Openembedded Core Discussions
 help / color / mirror / Atom feed
From: Paul Gortmaker <paul.gortmaker@windriver.com>
To: Richard Purdie <richard.purdie@linuxfoundation.org>
Cc: openembedded-core <openembedded-core@lists.openembedded.org>,
	Bruce Ashfield <bruce.ashfield@gmail.com>
Subject: Re: Dilemma on changes - merge or not to merge (e.g. 6.4)
Date: Tue, 15 Aug 2023 09:08:53 -0400	[thread overview]
Message-ID: <ZNt45UVb0Ps/kKLM@windriver.com> (raw)
In-Reply-To: <1b3bb1c747644f83156f6269de2c502660c18466.camel@linuxfoundation.org>

[Dilemma on changes - merge or not to merge (e.g. 6.4)] On 14/08/2023 (Mon 10:54) Richard Purdie wrote:

> I'm becoming a little weary/wary of some of the changes that are coming
> in. The challenge is that once they merge, issues become the problem of
> a very small number of people.
> 
> My current dilemma is the 6.4 kernel. People would like it, we'd really
> ideally use it for the next release but there are issues.
> 
> I've worked through a few, at least pinning down where the issues were
> then resolving them with the help of others (thanks Bruce, Jon, Ross).
> 
> Remaining are:
>   * an error upon boot on preempt-rt on qemux86-64
>      (e.g. https://autobuilder.yoctoproject.org/typhoon/#/builders/72/builds/7616/steps/36/logs/stdio)
>      We'll probably just have to ignore it in parselogs as it has been??
>      around for a while and nobody seems interested in fixing it upstream.

Just back from vacation and I see an internal report of 10-ish at boot

  NOHZ tick-stop error: local softirq work is pending, handler #80!!!

..on the 6.1.43-rt10-yocto-preempt-rt kernel, on real hardware.  So it
seems we can't blame that one entirely on v6.4 kernel (or qemu).
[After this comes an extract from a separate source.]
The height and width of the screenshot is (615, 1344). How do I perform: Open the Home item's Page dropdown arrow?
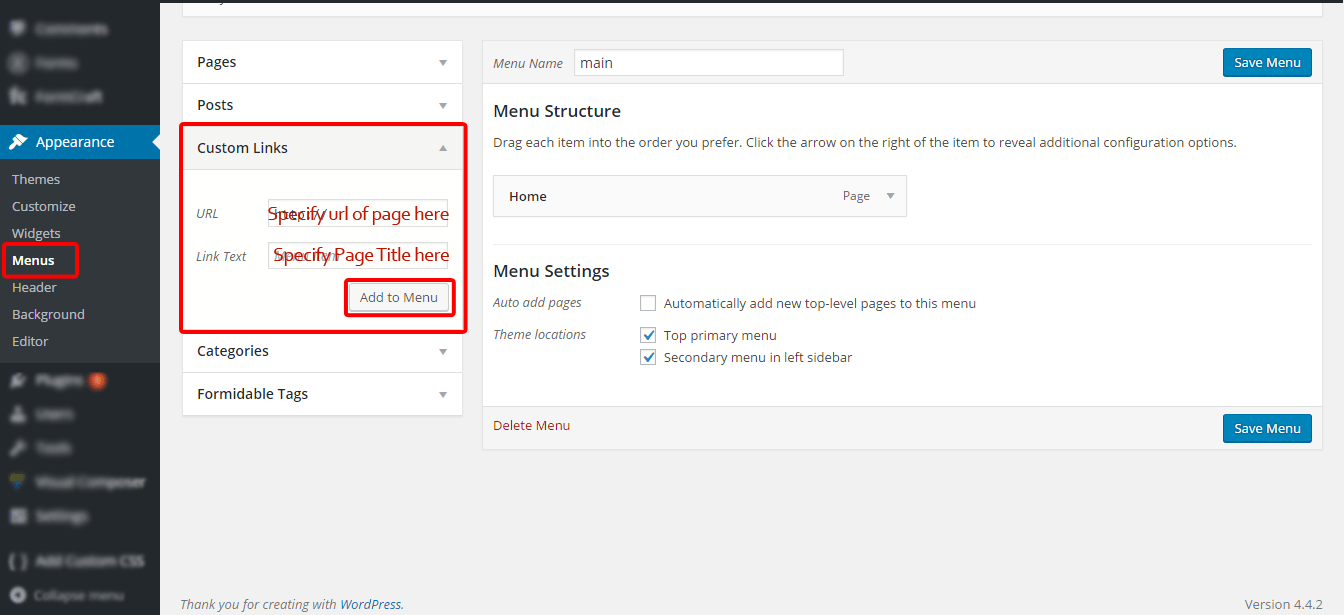[889, 196]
We used to get (late 3.x and 4.x era) pretty common "NOHZ: local softirq
pending" messages even on common/popular distro kernels.  But I haven't
seen those for a long time and they didn't scream "error" or have the
alarmist three exclamation marks either.

I'll see if I can dig into that further.  This instance is new to me, so
any additional context or information I might not turn up myself would
be useful.

>   * some random hangs:
>      https://autobuilder.yoctoproject.org/typhoon/#/builders/148/builds/349/steps/12/logs/stdio
>      https://autobuilder.yoctoproject.org/typhoon/#/builders/148/builds/354/steps/12/logs/stdio
> 
> The latter are rare and intermittent, mainly taking out CI test builds.
> Most people aren't affected by them, find them hard to reproduce let
> alone fix and will ignore them. That will leave me/Bruce/PaulG holding
> the pieces.

Ugh.  The RCU one is ugly and the Silent Boot Death one is no better.
Nobody likes SBD cases.  They suck.

> 
> I know Bruce spends a ton of time debugging weird things just to get
> the kernel to the point we can even consider merging and nobody ever
> really sees or appreciates that work :(.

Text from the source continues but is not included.